The myth of the American open road permeates our culture as thoroughly as gun worship and our cowboy history of conquest by might equals right. The idea posits that every American man* can remake himself by packing up his troubles and setting out on the road towards a distant horizon to discover what awaits for him in the remainder of that infinitesimal slice of eternity making up each of our lives. Lest you think I’m disputing this, I’m as susceptible to the myth as anyone. After all, as I’ve written before, I came to motorcycling through a months-long cross country trip to escape an unpleasant situation.

Even though I bristled in graduate school, when a professor deconstructed the American road to prove it was dead (and, perhaps, had never existed) – other than in literature in the form of characters like Dean Moriarty in On the Road – I was already unconsciously aware of the fact when I set off on my first motorcycle journey. After all, I’d changed my address to my mother’s house so that she could pay the minimum amount on my credit card to ensure that I wouldn’t default on my debt in the months I was being a nomad. Once I landed wherever I landed, I’d want to empty that 8 x 10 storage unit holding my all my worldly belongings in Brooklyn, and it was set to autopay on that card. Today, if I were embarking on a similar trip, I could take care of my financial obligations via a smartphone on the road, but I’d still need some kind of physical address. Such are the considerations of modern life.

Though the open road may be less real than it had seemed previously, it still has a powerful pull on our psyches. Just look at just about any advertisement for a motor vehicle with their mountain vistas and amber waves of grain. Also, how do we explain the perennial popularity of full-dress tourers (aside from the fact that Americans own too much crap and want to take it with them wherever they go)? The recent baggers boom may be part of the barhopper scene, but they also carry the image of being able to hit the road at a moment’s notice. While very few of those baggers will take more than a handful of tours, you can bet that the hope for travel was a key component in the purchase of each one.

Like most myths, the concept of remaking oneself through travel across the American continent has some basis in reality. The key to the trope, in my experience, lies more in the change affected on the traveler than in the travel itself. In short, if you hit the road to run away from your problems, they’ll be waiting for you right there wherever you end up when your travels are done. If you go out seeking to move beyond them, though, you stand a better chance of making the discovery you seek.

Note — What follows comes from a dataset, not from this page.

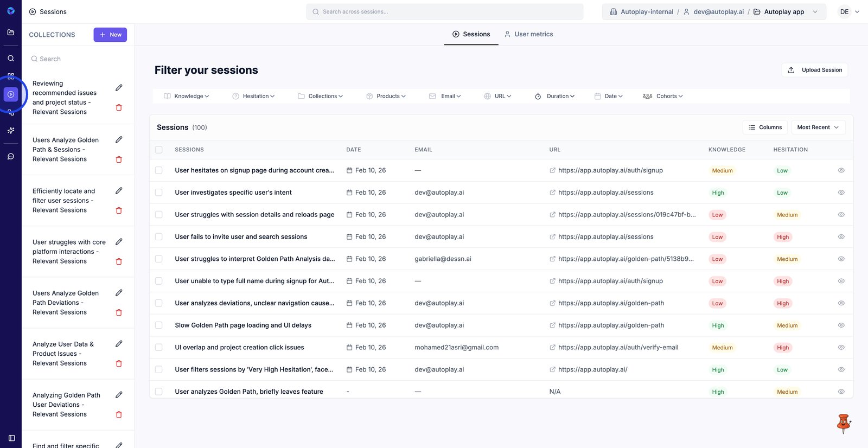Expand the Hesitation filter dropdown
Image resolution: width=868 pixels, height=448 pixels.
click(x=253, y=96)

A lone motorcyclist entering a turn

If you hit the road to run away from your problems, they’ll be waiting for you when you get back. If you travel seeking inner knowledge, you stand a better chance of achieving it.

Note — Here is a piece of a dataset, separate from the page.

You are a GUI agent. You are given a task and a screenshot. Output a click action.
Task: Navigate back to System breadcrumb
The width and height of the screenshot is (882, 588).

At various times in my life, I’ve continued to use motorcycle trips to mull over decisions or celebrate important transitions. Thirteen years ago, while riding and hiking on assignment for Motorcycle Cruiser in Big Bend National Park and the surrounding area, I made my decision to leave my staff job at Motorcycle Cruiser and Sport Rider in pursuit of a freelance career. I had a couple days of solitude on remote winding roads and endless stretches of superslab to consider the consequences/benefits of making this big change. The time gave me the clarity I needed to step away from the daily grind of the magazine business to see if – despite the fact that I was enjoying the biggest perk of my job, being paid to ride and travel on a motorcycle – I was ready for a change.

When Kevin Duke approached me in late 2013 to discuss working at MO, I also took a ride – though for a few hours instead of days – to get out of town and ponder how this could potentially affect career and my role as the parent with the flexible schedule who could stay home with sick girls or drive them to ballet or soccer or play dates. In the end, the lure of being part of a team (and then there’s the regular paycheck instead of having to constantly peddle my wares) was the deciding factor. Fortunately, MO’s decentralized structure has allowed me to retain much of my parenting role (my oldest is in the kitchen baking cupcakes on her first day of spring break as I work on this article) by allowing me to continue to work at home.

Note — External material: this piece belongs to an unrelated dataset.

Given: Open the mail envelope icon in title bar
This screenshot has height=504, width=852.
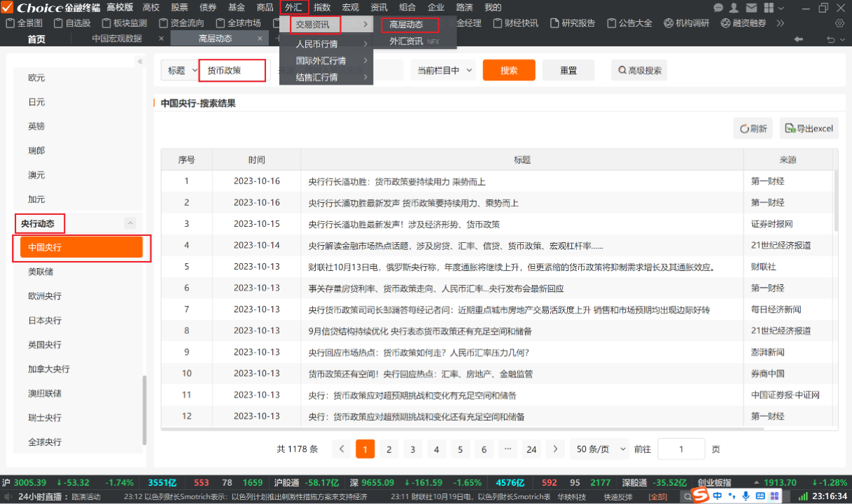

Lately, I’ve been dreaming of the open road. I’ve traveled through the Rocky Mountains, the Sonoran Desert, the Great Plains, and the Blue Ridge Mountains. In these dreams, I’m alone as I ride a variety of bikes or sit by the campfire, my motorcycle glittering in the dancing light. At these times, I’m mostly happy but deeply contemplating something that hasn’t quite made it into my daytime world. I awake refreshed but aware that something is rooting around at the edges of my consciousness. This isn’t the first time this has happened to me. So, when I do it for days in a row, I’ve learned that my inner self has latched on to and is beginning to work on a perceived transformation coming down the pike.

The air is warming and infused with desert juniper, a welcome change after the long, chilly descent from the alpine pass. The valley widens before me, revealing new expanses. My tank’s a long way from empty, and the engine’s pulling at a comfortable rhythm. I open it up to see what we can do. The next adventure is out there somewhere along this ribbon of time. Let’s see what’s just over that distant ridge line.

* My apologies to the women reading this, but although the myth is changing, historically this has been for men only.